▶ [Record extracts]

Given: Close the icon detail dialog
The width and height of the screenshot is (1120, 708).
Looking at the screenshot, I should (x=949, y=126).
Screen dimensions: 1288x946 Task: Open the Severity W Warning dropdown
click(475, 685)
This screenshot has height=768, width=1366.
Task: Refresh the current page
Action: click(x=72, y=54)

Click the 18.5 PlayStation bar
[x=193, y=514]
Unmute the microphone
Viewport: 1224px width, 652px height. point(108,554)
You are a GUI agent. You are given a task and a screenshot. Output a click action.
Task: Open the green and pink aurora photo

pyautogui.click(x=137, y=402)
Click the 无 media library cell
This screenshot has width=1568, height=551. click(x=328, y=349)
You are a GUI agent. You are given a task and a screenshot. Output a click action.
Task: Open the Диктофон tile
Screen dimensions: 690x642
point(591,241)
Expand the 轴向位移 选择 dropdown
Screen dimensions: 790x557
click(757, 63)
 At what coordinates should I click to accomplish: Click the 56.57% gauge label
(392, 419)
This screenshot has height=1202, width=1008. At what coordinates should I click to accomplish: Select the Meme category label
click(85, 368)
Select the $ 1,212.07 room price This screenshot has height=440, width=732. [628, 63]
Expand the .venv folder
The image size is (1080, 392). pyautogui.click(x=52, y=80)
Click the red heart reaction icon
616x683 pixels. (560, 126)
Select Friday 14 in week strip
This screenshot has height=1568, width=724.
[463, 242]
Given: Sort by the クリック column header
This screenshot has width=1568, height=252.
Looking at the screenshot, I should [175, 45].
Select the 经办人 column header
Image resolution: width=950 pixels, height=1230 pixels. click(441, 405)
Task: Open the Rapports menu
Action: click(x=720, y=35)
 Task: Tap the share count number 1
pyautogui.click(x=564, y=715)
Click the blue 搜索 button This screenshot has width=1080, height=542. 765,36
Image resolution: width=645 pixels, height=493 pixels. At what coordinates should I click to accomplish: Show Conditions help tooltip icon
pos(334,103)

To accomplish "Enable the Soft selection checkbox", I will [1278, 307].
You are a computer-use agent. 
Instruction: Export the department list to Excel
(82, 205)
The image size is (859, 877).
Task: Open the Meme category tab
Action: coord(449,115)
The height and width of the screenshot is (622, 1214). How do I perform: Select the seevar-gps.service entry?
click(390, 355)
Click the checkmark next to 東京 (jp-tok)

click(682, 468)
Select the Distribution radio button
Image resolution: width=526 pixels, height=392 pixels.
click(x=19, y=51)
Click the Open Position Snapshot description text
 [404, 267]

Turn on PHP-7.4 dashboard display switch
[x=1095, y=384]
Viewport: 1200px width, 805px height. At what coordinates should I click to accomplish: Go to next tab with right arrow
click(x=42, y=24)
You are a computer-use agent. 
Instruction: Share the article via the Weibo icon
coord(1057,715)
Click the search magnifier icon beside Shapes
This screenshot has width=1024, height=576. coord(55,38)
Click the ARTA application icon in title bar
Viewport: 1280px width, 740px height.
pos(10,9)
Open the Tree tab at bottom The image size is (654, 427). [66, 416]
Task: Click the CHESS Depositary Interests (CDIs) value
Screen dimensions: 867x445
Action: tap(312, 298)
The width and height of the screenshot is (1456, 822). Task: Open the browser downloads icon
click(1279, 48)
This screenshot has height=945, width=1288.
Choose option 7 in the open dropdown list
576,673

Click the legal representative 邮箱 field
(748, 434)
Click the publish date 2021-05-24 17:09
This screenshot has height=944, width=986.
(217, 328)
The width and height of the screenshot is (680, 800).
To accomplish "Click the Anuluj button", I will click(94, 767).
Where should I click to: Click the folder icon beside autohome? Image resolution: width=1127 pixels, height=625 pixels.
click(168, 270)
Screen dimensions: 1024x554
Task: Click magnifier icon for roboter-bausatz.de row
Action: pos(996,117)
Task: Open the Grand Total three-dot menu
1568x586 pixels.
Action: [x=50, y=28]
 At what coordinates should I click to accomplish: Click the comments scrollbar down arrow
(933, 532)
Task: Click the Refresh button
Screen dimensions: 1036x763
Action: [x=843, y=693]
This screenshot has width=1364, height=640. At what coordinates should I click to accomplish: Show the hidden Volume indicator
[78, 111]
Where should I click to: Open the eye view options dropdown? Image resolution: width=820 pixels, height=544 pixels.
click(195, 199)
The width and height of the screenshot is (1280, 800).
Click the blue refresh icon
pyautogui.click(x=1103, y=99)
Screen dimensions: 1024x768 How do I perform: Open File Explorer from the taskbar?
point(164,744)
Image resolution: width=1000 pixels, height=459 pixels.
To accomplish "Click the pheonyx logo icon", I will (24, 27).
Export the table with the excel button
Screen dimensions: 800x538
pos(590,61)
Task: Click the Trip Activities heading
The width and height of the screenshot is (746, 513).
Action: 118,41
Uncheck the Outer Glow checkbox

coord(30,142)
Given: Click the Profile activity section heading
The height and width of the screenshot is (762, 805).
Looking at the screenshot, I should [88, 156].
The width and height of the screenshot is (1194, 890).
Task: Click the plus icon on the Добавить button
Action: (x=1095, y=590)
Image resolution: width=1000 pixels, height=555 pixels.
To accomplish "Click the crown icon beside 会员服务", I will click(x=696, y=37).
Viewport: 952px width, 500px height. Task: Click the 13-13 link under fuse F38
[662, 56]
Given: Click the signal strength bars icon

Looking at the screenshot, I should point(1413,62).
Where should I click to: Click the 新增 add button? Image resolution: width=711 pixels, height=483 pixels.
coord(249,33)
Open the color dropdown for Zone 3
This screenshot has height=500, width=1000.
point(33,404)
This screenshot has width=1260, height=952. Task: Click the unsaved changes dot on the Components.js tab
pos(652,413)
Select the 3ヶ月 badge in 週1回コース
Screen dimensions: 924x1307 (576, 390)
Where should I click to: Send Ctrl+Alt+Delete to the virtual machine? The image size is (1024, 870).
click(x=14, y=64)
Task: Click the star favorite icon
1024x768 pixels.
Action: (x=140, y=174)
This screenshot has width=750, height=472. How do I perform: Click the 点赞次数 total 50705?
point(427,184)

▶ [About this task]
The response must consist solely of the number of lines in the listing above that contain "heading".

▶ [Written answer]
2